One of the unusual characteristics of the fertility transition in India is that fertility rates have declined, even while women have their children quite young. This is quite different from how it is unfolding in Northern Europe, North America or East Asia, where women are getting married and having children much later, and having fewer children.

A good illustration of this, as I wrote about in my work on the changing ages of women at childbirth, is through a comparison of India and the United Kingdom. For reference, the Total Fertility Rate (the average number of children that a woman is expected to have in her lifetime) is around 1.49 in the UK, and around 1.88 in India.

From the 1950s to the 1980s, the majority of births every year in India and in the UK were to women in their twenties. This share began to decline in the UK, as the share of women in their thirties having children began to rise, and by the early 2000s, there was a switch - the majority of births every year in the UK were now to women in their thirties.

The share of women in their thirties in India having children has also been rising steadily, but the majority of births every year in India are still to women who are in their twenties. Women in their early thirties are projected to be the ones most likely to be having babies only towards the end of this century.

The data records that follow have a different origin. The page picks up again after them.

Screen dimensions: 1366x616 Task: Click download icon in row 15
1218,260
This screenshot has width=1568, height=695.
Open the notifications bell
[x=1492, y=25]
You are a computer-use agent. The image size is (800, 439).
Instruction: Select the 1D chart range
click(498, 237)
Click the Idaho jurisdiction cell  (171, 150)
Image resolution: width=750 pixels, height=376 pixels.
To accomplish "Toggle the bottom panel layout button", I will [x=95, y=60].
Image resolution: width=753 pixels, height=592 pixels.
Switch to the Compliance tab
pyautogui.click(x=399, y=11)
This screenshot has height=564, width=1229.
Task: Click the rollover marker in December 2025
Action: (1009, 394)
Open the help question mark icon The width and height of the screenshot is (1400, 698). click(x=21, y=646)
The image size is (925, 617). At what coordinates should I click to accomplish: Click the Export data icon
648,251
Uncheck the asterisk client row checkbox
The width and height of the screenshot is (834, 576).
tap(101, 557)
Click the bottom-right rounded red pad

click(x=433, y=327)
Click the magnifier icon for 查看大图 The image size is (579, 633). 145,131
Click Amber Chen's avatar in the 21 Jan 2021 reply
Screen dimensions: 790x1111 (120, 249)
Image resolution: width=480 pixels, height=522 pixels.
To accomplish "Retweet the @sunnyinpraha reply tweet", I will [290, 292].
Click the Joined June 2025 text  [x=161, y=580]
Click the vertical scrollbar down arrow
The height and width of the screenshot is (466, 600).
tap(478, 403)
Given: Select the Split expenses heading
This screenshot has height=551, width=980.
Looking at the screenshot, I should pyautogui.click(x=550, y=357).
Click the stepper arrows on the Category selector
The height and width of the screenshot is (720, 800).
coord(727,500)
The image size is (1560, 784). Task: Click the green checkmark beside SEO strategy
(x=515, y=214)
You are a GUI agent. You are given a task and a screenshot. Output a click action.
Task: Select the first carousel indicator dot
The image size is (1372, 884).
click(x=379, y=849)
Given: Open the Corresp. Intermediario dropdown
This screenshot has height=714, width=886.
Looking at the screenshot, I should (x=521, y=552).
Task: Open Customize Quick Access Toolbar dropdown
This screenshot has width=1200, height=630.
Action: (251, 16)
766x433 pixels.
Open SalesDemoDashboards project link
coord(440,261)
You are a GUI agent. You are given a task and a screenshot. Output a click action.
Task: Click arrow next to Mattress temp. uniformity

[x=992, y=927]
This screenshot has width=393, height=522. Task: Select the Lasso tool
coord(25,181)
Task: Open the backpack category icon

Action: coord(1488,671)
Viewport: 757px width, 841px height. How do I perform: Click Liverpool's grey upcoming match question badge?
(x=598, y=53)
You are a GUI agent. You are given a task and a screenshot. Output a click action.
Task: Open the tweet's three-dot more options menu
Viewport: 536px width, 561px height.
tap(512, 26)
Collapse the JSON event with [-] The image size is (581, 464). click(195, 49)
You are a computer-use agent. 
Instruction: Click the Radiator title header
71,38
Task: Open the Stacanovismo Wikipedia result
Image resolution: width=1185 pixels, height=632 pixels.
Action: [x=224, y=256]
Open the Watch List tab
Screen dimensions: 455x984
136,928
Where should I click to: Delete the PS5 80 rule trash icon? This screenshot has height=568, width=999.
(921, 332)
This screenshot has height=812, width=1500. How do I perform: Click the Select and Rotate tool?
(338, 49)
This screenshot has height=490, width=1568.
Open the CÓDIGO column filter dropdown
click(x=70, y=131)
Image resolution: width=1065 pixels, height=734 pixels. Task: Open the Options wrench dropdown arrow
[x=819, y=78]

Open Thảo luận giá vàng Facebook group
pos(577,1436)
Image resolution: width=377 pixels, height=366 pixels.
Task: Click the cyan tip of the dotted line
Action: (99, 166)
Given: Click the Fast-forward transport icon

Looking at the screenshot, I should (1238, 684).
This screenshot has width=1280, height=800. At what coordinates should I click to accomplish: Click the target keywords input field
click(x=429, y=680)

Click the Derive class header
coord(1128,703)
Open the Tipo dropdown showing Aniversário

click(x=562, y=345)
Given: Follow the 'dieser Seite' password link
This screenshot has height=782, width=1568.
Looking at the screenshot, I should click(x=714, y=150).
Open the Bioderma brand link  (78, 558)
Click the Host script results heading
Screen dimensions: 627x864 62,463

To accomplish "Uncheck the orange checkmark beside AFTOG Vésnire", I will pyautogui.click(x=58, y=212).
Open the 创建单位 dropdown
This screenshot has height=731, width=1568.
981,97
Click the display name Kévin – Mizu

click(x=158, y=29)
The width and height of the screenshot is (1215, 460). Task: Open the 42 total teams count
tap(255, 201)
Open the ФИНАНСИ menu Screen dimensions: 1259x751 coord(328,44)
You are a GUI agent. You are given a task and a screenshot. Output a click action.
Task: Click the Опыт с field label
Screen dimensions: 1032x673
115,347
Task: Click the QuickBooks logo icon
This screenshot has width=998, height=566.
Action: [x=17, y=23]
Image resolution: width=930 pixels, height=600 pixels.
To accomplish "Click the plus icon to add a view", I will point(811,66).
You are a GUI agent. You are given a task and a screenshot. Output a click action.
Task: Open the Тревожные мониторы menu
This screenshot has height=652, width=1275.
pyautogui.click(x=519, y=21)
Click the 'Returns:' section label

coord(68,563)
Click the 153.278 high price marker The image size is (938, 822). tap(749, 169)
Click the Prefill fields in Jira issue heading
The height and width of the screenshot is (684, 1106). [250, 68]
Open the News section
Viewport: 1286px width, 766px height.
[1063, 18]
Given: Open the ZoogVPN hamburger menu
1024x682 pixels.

It's a shift that is still some distance, demographically speaking, but it often seems to me that pop culture and public conversation have borrowed the idiom far earlier than Indian data suggests. The data certainly suggests that for the majority of Indian women, their twenties are, more than anything else, a period of enormous responsibility and labour. It's not just that the global fertility conversation is disconnected from the Indian fertility story, it's also that the public conversation in India too often seems disconnected from our own demographic data.

To understand when Indian women are having their children, and how that has changed, read Data For India's work on mothers' ages.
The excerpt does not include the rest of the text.